* [EXERCISE INPUT]:

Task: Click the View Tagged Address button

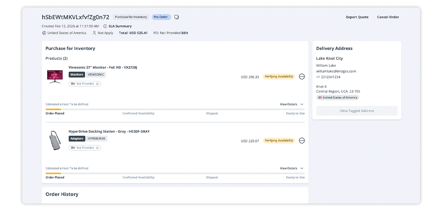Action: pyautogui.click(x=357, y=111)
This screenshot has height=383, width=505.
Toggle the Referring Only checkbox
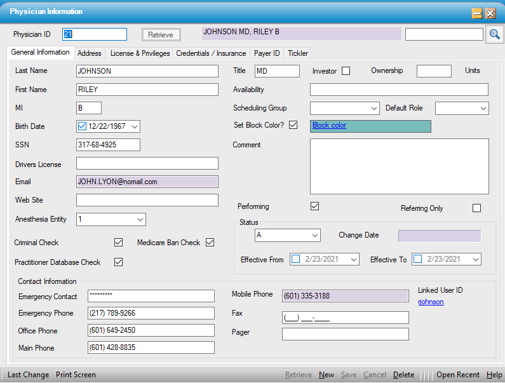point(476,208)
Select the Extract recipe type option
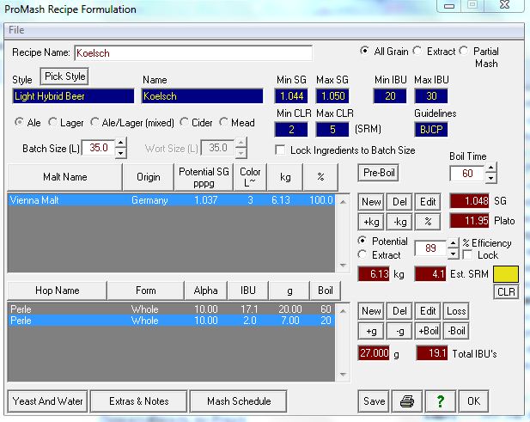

--

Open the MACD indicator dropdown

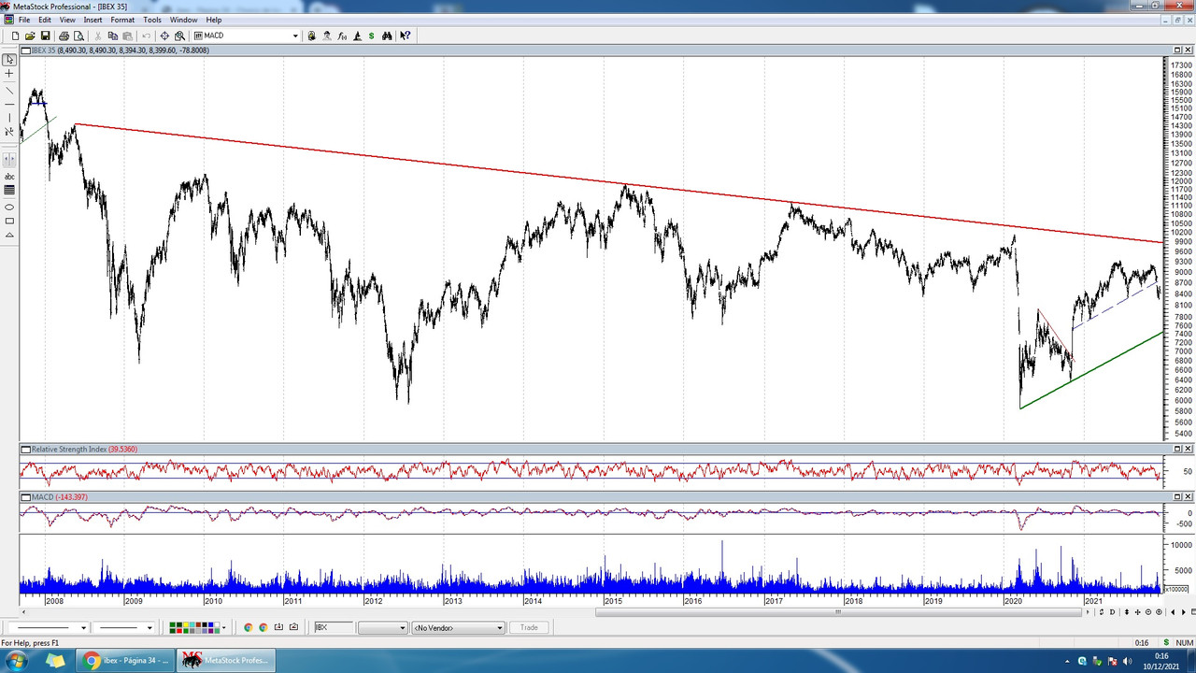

* [EXERCISE PROMPT]: Among the records above, locate the line containing "This screenshot has height=383, width=505." and the line containing "Select the Extract recipe type option", then transcribe exactly the lines starting at the first and ending at the second, with no pictures.

* [WORKED SOLUTION]:
This screenshot has height=383, width=505.
Toggle the Referring Only checkbox
point(476,208)
Select the Extract recipe type option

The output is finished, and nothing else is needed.